Du côté de Jeff Bezos, silence total. No shit. On imagine facilement le multimilliardaire avoir autre chose à faire que de répondre au moindre quidam n'étant pas raide dingue de son empire. Même pas sûr qu'il ait pris le temps de se connecter sur Facebook pour lire la fronde à son encontre. Encore moins certain qu'il en ait quelque chose à foutre. En revanche, et histoire de prouver qu'ils existent, les porte-parole d'Amazon France ont ouvert leur MacBook Pro pour se fendre d'un communiqué sans trace d'aspérité.
Ce n'est jamais anodin de nettoyer son linge sale en ligne. Surtout quand les mains plongées dans la lessive appartiennent à l'élite parisienne. Quand on s'y met, c'est souvent par besoin de spectateurs, de témoins ou, d'une simple approbation. Le hic, c'est qu'à ce sujet, l'opinion publique est au moins aussi divisée que les Etats-Unis. Une majorité d'internautes s'est montrée durement mitigée face à la démarche de l'humoriste, l'accusant de se faire mousser à moindres frais et de cracher dans ce qui la fait bouffer à la fin du mois.

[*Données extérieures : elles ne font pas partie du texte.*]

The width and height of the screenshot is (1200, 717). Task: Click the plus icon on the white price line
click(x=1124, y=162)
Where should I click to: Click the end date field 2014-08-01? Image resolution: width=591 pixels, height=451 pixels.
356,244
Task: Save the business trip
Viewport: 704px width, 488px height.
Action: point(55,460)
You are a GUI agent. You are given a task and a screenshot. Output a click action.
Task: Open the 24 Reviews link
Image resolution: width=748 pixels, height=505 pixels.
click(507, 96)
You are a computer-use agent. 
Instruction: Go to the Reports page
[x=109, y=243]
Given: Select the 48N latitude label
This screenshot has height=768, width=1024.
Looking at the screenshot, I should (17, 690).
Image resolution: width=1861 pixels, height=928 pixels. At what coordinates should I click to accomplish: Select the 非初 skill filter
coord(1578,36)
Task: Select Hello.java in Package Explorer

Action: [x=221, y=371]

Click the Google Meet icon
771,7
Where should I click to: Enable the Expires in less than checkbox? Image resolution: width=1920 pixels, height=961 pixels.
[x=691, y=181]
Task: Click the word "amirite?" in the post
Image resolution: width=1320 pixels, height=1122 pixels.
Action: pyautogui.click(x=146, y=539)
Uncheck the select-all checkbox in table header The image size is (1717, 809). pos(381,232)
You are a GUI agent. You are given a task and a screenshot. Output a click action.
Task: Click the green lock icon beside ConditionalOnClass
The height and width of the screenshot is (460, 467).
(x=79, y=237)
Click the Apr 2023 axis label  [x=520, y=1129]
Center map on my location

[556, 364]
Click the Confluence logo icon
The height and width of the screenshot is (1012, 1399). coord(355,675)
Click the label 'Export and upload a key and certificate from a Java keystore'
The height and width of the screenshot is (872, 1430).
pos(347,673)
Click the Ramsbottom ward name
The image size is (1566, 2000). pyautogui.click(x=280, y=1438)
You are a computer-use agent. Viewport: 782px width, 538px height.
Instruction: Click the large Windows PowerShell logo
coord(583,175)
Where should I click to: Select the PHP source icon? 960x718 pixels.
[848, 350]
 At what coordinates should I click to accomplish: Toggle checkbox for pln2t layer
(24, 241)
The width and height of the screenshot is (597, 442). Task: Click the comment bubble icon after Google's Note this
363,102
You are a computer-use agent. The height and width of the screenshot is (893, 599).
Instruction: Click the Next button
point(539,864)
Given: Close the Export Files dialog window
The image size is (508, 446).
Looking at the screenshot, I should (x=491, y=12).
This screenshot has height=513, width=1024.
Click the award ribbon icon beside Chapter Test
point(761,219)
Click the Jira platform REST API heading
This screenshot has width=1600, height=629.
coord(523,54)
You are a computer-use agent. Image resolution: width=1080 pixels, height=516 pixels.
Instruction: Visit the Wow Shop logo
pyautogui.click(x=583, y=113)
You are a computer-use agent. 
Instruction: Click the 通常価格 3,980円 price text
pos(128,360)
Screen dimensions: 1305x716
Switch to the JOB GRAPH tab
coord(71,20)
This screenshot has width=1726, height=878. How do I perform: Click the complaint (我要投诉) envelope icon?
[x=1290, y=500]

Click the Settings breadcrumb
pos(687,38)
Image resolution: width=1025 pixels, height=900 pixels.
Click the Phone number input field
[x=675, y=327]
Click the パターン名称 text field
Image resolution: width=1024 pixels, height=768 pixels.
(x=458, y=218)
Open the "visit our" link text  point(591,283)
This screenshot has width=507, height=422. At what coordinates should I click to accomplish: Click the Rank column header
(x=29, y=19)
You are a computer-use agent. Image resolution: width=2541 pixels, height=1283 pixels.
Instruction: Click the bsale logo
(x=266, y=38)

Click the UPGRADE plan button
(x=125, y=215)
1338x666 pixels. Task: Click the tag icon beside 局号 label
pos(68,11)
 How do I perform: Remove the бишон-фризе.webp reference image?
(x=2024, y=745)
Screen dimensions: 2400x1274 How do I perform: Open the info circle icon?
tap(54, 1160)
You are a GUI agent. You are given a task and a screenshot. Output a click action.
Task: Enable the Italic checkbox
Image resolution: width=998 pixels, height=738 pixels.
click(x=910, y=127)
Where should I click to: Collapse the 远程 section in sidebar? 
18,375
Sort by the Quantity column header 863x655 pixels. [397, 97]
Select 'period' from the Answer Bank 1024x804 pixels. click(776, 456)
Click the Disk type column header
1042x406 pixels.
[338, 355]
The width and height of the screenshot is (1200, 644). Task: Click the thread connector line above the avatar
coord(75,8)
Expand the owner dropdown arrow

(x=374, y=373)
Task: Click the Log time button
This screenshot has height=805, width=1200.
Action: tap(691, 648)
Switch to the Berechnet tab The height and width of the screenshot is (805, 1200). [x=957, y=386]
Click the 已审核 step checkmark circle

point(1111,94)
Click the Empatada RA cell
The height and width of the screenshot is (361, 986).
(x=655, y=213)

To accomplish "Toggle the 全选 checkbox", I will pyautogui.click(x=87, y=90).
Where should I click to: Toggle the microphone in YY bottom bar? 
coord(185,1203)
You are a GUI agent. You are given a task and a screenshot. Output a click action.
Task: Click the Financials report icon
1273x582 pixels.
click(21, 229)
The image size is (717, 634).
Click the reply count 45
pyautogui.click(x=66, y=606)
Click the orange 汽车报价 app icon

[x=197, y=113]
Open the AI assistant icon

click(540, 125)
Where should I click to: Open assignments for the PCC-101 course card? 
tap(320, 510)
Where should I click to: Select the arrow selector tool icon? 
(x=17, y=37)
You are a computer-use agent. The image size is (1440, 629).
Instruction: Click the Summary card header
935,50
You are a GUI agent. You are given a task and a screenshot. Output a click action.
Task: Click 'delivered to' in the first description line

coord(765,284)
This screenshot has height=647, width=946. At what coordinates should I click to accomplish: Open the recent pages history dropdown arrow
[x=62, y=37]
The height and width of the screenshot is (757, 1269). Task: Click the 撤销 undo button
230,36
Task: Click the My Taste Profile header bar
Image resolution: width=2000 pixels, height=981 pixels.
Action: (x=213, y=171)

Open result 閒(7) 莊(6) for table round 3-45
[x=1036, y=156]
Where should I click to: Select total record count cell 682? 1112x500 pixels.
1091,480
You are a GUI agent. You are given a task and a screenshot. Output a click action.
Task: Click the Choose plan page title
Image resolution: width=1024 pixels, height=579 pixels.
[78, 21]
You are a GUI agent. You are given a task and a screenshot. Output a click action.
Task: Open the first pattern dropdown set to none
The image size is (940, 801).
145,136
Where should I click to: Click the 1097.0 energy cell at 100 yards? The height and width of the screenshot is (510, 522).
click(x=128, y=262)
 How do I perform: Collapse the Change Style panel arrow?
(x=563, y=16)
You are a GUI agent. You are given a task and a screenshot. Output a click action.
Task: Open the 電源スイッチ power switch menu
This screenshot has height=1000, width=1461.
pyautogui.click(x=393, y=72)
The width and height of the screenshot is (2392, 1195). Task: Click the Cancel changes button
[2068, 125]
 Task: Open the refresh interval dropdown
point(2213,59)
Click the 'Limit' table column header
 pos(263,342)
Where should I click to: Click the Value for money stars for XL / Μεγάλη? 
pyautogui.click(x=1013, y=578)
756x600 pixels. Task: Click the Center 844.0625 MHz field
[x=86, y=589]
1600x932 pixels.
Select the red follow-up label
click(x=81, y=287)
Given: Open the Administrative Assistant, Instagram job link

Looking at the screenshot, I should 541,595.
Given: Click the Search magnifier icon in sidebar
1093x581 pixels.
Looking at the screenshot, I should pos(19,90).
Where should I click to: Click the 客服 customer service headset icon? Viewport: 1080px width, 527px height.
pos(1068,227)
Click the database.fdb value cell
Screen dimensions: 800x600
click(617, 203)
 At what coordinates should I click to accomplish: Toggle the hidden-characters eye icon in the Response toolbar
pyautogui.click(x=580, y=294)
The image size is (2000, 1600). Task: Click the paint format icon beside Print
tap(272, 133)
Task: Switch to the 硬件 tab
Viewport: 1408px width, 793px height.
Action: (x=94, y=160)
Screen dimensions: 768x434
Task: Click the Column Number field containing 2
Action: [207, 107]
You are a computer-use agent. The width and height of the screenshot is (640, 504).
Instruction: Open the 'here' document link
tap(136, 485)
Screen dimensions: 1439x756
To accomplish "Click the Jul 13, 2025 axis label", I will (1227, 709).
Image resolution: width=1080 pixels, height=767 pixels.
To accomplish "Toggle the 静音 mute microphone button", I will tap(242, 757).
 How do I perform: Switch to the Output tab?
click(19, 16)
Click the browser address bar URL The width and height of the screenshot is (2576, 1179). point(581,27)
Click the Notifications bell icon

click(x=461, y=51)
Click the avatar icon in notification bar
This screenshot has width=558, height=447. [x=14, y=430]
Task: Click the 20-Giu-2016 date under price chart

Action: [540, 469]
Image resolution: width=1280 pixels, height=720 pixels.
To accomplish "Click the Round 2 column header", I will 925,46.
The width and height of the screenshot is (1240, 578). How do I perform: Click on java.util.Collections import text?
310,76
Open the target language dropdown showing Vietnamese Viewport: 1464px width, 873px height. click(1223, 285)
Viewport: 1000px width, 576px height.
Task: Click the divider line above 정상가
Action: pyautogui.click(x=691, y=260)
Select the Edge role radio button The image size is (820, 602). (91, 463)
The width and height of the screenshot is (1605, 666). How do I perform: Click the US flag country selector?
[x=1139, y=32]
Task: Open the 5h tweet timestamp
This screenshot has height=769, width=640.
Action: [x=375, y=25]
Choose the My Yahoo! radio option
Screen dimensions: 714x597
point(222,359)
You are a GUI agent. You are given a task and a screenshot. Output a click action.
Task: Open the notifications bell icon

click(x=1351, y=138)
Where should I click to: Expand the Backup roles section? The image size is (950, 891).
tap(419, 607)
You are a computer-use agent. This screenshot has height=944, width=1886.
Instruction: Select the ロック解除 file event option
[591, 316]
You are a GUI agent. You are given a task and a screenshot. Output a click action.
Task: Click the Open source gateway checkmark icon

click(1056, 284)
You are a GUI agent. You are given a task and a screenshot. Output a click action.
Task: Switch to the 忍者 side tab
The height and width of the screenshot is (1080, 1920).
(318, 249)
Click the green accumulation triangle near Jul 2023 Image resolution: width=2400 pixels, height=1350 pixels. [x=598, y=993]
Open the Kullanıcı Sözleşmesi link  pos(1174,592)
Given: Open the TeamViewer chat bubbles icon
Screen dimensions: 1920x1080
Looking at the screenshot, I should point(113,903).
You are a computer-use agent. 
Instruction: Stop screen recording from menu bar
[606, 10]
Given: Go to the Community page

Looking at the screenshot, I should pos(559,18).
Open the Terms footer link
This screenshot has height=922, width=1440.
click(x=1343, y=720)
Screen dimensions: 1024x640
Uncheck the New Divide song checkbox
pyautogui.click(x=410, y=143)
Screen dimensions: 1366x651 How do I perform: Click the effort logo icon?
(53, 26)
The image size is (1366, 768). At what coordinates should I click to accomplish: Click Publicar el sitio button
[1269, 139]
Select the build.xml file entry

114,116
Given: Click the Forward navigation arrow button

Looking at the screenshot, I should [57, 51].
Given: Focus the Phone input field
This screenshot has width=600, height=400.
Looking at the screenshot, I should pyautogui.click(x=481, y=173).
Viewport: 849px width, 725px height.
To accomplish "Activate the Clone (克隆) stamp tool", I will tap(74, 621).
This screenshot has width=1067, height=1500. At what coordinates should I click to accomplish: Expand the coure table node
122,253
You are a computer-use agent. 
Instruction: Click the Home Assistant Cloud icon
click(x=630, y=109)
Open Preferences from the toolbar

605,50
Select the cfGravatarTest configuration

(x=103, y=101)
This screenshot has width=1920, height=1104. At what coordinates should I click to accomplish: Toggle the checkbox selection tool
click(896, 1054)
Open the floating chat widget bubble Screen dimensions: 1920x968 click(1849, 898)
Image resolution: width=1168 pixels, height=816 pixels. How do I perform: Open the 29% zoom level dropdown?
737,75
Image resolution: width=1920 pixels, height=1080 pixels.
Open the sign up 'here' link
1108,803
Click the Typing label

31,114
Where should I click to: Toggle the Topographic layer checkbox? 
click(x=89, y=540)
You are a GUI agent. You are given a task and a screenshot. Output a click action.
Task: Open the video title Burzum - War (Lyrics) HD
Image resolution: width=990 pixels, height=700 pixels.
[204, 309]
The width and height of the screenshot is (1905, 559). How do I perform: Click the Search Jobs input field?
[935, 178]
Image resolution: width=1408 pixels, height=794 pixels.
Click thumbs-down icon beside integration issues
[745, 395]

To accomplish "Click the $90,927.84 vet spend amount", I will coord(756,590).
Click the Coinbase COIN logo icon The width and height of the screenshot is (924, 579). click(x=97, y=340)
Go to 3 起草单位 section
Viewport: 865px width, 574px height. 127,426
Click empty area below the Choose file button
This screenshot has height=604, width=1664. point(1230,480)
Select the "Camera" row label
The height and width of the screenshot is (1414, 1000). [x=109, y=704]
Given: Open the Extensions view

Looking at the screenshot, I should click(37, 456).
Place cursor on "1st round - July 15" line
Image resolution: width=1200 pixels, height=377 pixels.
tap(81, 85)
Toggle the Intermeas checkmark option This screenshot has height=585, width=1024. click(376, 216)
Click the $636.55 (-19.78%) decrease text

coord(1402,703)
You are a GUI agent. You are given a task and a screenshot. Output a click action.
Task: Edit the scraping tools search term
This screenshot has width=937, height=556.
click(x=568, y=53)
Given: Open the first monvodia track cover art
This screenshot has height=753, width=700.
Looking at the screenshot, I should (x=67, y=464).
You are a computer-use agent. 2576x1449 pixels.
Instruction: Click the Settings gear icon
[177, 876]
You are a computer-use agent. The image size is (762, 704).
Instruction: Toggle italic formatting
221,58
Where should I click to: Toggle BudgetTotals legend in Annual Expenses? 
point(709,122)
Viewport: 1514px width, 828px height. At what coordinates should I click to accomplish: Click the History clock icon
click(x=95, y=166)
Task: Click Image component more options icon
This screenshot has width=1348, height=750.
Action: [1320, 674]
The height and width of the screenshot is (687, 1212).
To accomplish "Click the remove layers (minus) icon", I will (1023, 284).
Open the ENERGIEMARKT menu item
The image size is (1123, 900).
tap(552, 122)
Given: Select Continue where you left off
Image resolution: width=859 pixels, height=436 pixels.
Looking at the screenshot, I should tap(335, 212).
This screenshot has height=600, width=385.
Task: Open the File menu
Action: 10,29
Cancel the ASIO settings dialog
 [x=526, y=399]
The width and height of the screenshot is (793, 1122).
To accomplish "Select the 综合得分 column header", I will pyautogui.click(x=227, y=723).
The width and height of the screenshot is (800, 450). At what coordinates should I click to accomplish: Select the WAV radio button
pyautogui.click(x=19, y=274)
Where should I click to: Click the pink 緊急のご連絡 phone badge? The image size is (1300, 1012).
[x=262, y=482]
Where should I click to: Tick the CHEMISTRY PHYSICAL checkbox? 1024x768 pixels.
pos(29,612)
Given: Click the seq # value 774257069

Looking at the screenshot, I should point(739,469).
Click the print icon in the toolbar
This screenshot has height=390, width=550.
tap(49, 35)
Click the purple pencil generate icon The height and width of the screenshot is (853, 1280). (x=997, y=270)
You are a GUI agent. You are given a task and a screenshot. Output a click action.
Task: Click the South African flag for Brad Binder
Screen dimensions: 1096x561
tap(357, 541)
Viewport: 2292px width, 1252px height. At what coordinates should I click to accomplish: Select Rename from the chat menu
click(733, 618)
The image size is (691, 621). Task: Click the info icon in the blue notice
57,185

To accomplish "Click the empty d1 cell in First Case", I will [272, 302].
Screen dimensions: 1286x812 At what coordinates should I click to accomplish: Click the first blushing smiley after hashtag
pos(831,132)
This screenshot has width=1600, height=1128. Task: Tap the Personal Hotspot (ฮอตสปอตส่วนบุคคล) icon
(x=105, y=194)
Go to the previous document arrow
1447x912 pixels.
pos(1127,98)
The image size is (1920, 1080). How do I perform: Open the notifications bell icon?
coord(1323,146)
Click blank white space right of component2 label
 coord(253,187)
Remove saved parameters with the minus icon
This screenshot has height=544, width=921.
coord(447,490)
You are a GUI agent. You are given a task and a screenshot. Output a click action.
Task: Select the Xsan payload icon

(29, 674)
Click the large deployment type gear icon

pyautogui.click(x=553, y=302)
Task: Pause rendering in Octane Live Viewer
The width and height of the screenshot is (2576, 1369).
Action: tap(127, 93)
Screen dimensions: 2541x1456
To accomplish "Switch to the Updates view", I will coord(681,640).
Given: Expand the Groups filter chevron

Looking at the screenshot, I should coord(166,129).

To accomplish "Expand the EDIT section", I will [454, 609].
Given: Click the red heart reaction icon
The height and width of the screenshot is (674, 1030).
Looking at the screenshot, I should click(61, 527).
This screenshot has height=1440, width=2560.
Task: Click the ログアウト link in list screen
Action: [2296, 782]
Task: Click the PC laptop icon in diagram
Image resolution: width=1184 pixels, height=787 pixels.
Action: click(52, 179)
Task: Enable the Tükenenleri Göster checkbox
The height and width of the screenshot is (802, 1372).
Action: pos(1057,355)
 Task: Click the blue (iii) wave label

Aujourd'hui, on constate que son pavé s'est violemment écrasé dans une mare où se promène un nombre assez conséquent de collègues humoristes ayant participé à l'émission. Et, là, ça grince. Car Blanche Gardin qui flanque une dérouillée à LOL: Qui rit sort!, c'est aussi éclabousser la réputation de Pierre Niney, Jonathan Cohen, Gad Elmaleh, Leïla Bekhti ou Audrey Fleurot qui, eux, s'en laveraient donc la morale de bosser pour un empire qui collectionne les casseroles.
On s'en doute aisément, au sein du petit monde des humoristes en vue (qu'on voudrait croire unis par les feux sacrés de la gaudriole), le coup de gueule a installé un malaise tenace et fait abondamment causer. Lundi, l'un des participants à ce Loft Story du rire chic, a brisé le silence. Au micro de Cauet sur NRJ, Ahmed Sylla tire à balles réelles: «Je n'ai pas trouvé ça cool de sa part, ça jette un peu l'opprobre sur ceux qui ont participé.»
Le comédien tenait manifestement à rétablir ce qu'il nomme des vérités: «Je suis assez proche de la production et il n'y a pas eu de proposition financière de la part d'Amazon. Et puis je connais les cachets des gens parce que les agents se parlent et ce n'est pas 200 000 euros. Ce n'est pas le tarif». Ahmed Sylla, furax, admet tout de même avoir été plutôt bien payé pour (tenter de) ne pas rire dans la deuxième saison.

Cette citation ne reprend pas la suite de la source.